Assange’s lawyer, Jennifer Robinson, told The New Daily on Thursday morning that her client was having a “very difficult, tough time”.
“His health has deteriorated significantly. He had no medical treatment and exercise outside [the embassy] for six and a half years,” Ms Robinson said.
“He’s slowly getting the medical treatment he needs, but he’s really not well and I’m very concerned about him,” she added.
The white-haired Assange stood impassively with his hands clasped while the sentence was read.
His supporters in the public gallery at Southwark Crown Court chanted “Shame on you” at the judge as Assange was led away.
Julian Assange's sentence is as shocking as it is vindictive. We have grave concerns as to whether he will receive a fair extradition hearing in the UK.
— WikiLeaks (@wikileaks) May 1, 2019
WikiLeaks tweeted that the sentence was “as shocking as it is vindictive”.
Assange sought asylum in the Ecuadorian embassy in June 2012 to avoid extradition to Sweden, where he was wanted for questioning over rape and sexual assault allegations.
But it was the prospect of being “rendered” to the United States and fear he would be mistreated and possibly sent to the US detention camp for terrorism suspects at Guantanamo Bay.
American authorities have charged Assange with conspiring with former US Army intelligence analyst Chelsea Manning to break into a Pentagon computer system.
Sweden suspended its investigation into possible sexual misconduct against Assange two years ago.
“Our main concern is, and always has been, about US extradition,” Ms Robinson told The New Daily.
“There’s an initial hearing [Thursday UK time], but the US has 65 days in which to perfect the extradition provisional request that was served on Julian after he was arrested. So we have to wait to see what the final extradition request looks like,” she said.
Ms Robinson said the extradition case raised “fundamental free speech issues”.
“If you look at the actual allegations of the [US] indictment, it boils down to a journalist having communication with a source, talking to that source about what information they can provide, and having conversations with that source about how they might go about protecting their identity,” she said.

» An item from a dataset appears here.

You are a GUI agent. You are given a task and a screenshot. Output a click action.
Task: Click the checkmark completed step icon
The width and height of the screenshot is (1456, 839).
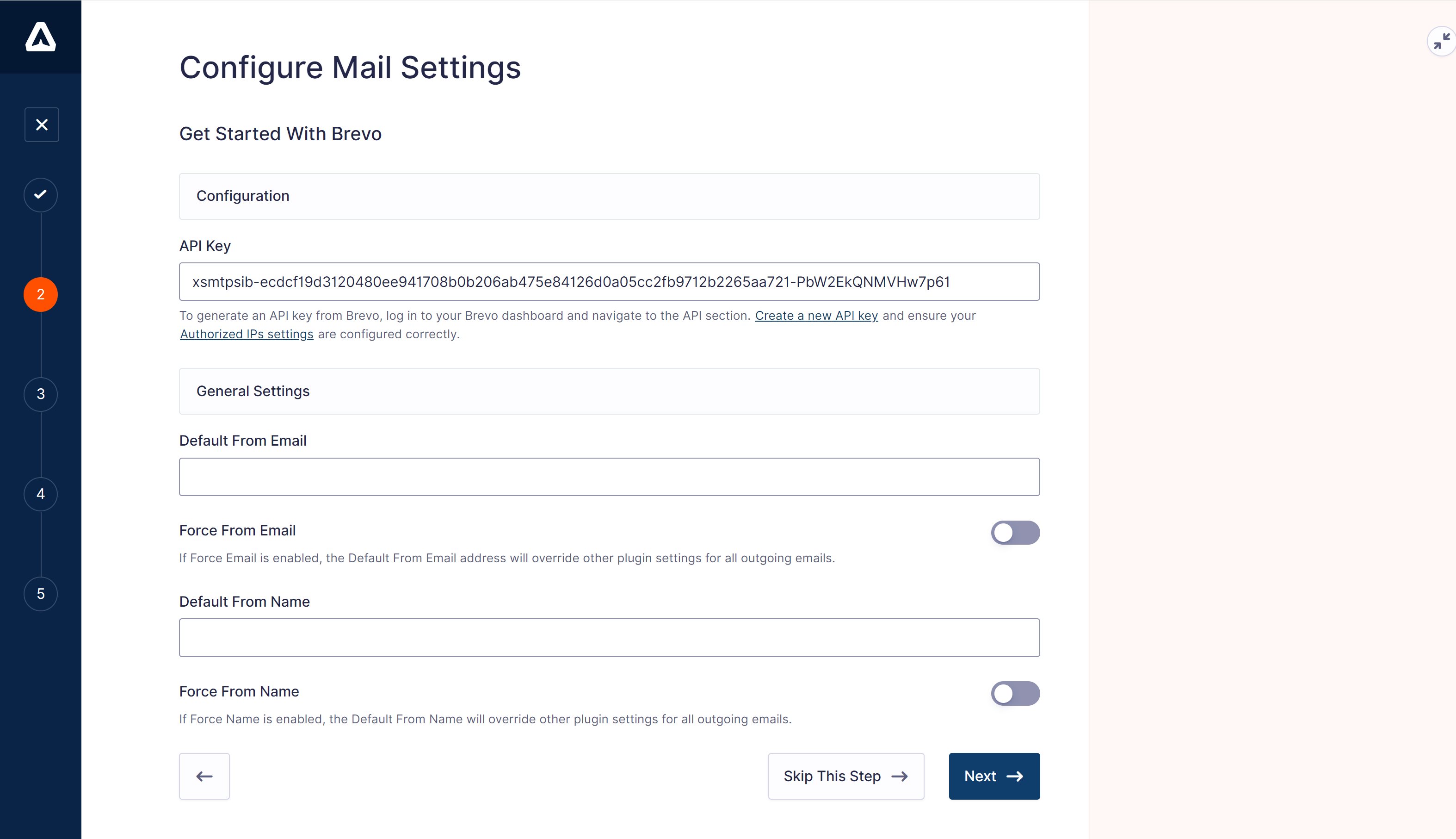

“It’s really a question about news gathering – which any good journalist can, and should, be doing in a protected way.”
Ms Robinson said the Australian government could be doing more to help Assange.
“The Australian government could give Julian an assurance that he will not be sent to the US, which is what we’ve been asking them to do since 2010,” she said.

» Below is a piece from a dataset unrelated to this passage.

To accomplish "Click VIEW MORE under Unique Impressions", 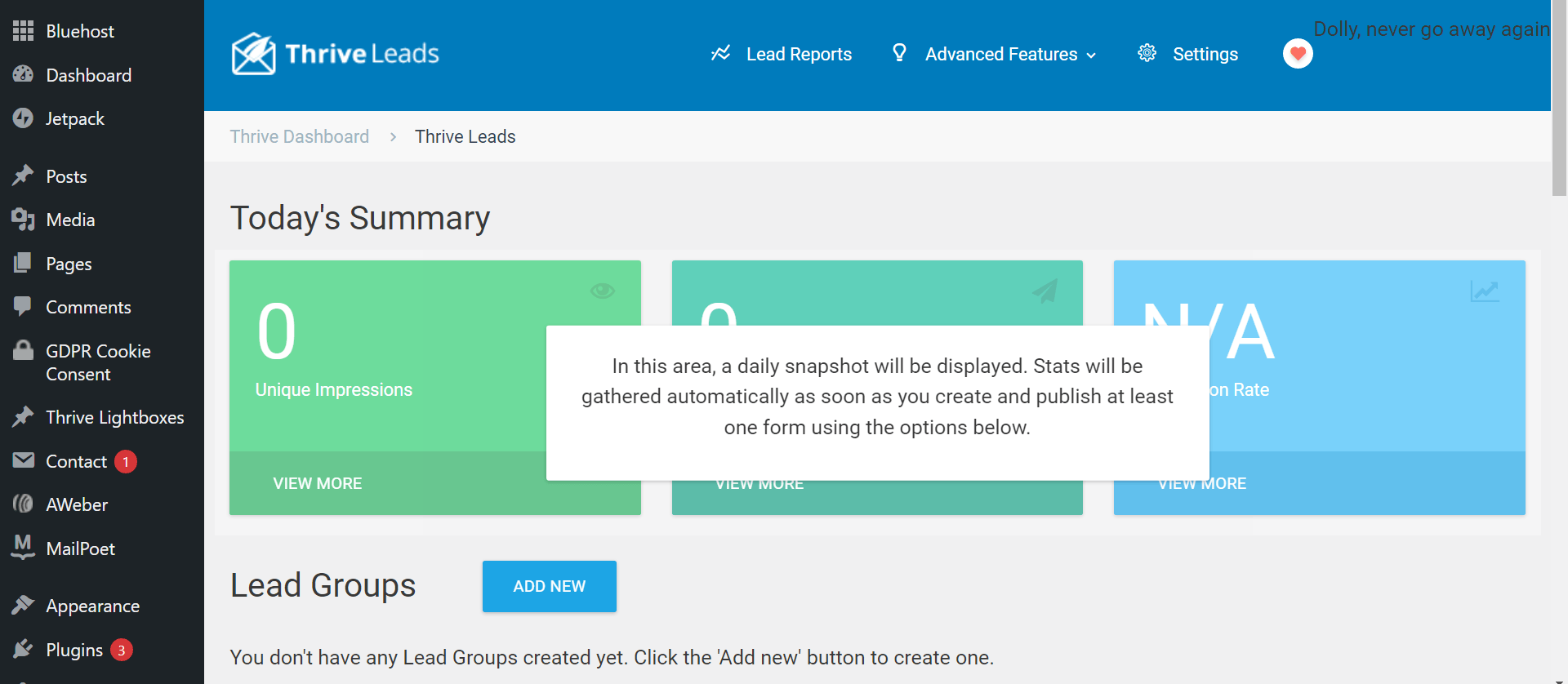I will [x=318, y=483].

“Australia could be much more engaged and request him to be sent home to Australia. They haven’t done that. It’s a great concern that the Australian government is not taking greater steps to protect an Australian citizen.”
Assange was arrested on April 11 after Ecuador revoked his political asylum, accusing him of everything from meddling in the nation’s foreign affairs to poor hygiene.
Ms Robinson said Assange could expect to serve at least half of his 50-week sentence, with the rest on parole.
“Then it depends where we are on the extradition proceedings [as to] what will happen next,” she said.